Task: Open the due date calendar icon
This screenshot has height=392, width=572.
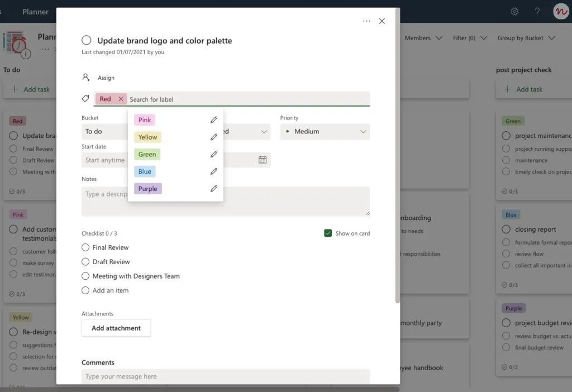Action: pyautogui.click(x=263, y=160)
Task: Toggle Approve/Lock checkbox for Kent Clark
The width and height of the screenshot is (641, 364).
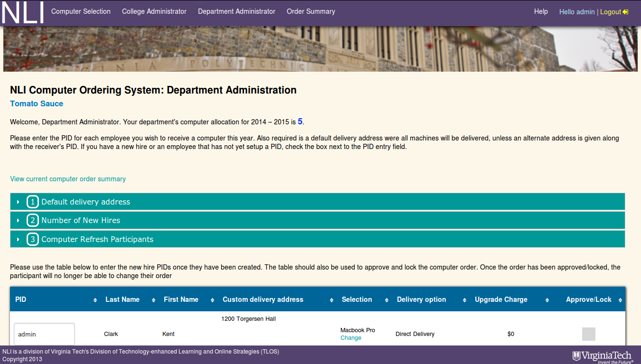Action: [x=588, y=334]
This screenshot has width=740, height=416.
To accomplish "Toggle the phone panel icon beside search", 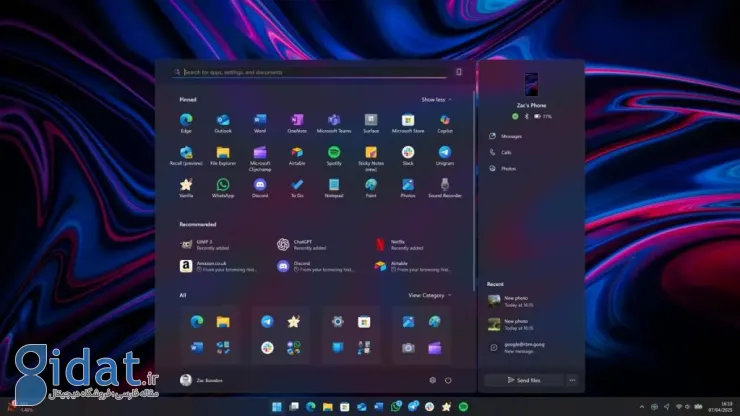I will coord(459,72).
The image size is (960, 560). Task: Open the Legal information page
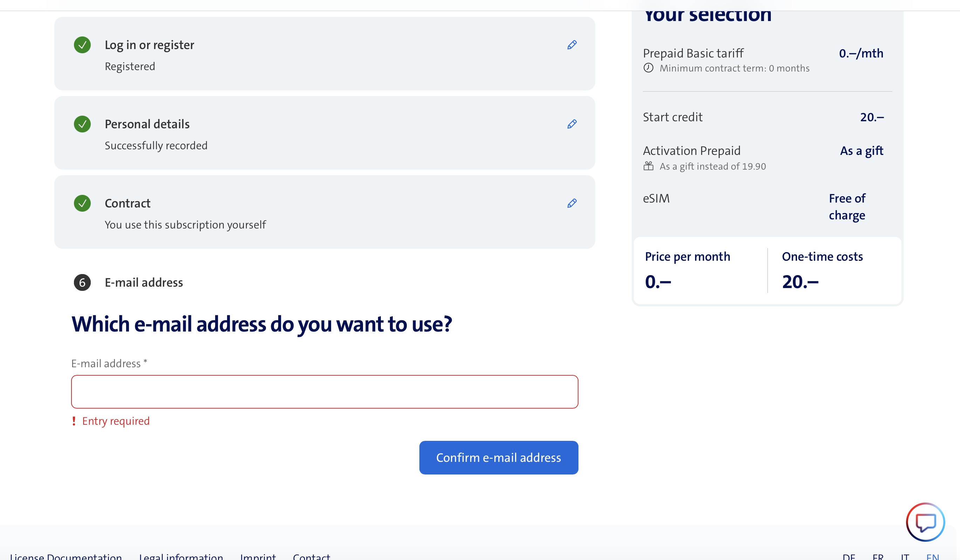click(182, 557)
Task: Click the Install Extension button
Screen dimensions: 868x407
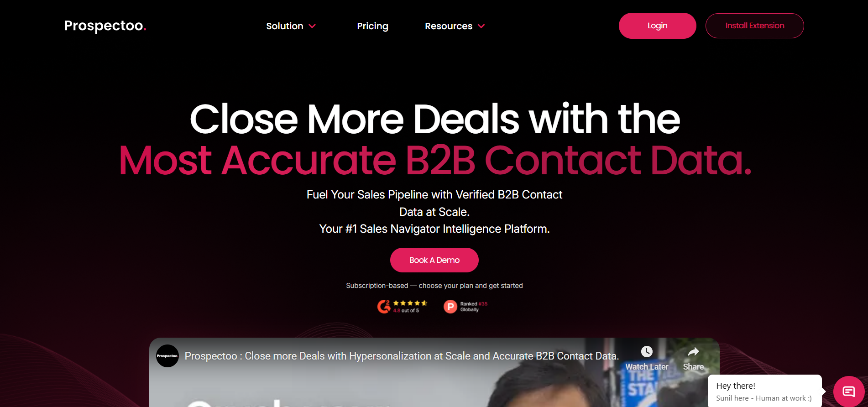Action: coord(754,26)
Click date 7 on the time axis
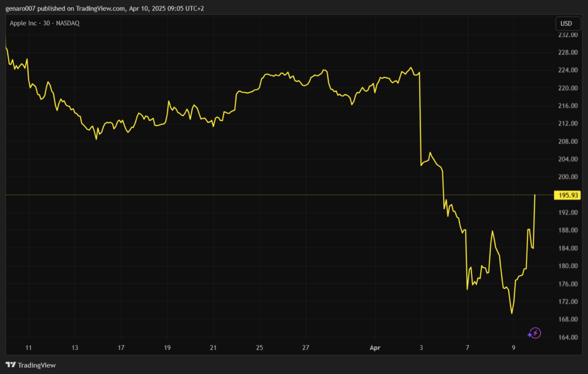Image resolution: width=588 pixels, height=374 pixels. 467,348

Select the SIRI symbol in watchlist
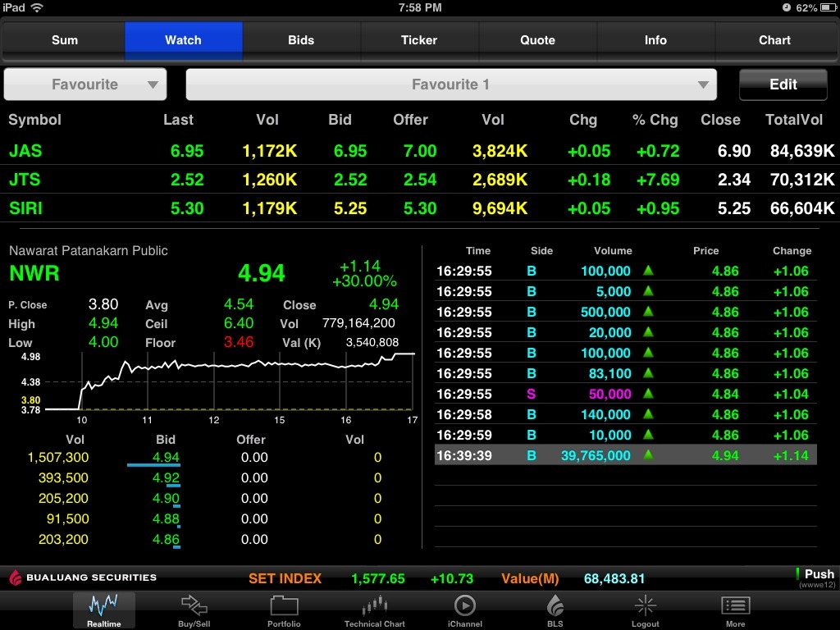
▬▬▬▬▬▬▬▬▬▬
# [Work required]
Starting with the line that holds "The image size", print each line through the last one of the data exactly as written, but do not include the pictures.

# [Response to this exercise]
The image size is (960, 560). Task: Open the Legal information page
click(182, 557)
Task: Click the Install Extension button
Screen dimensions: 868x407
Action: coord(754,26)
Click date 7 on the time axis
Image resolution: width=588 pixels, height=374 pixels. 467,348

Select the SIRI symbol in watchlist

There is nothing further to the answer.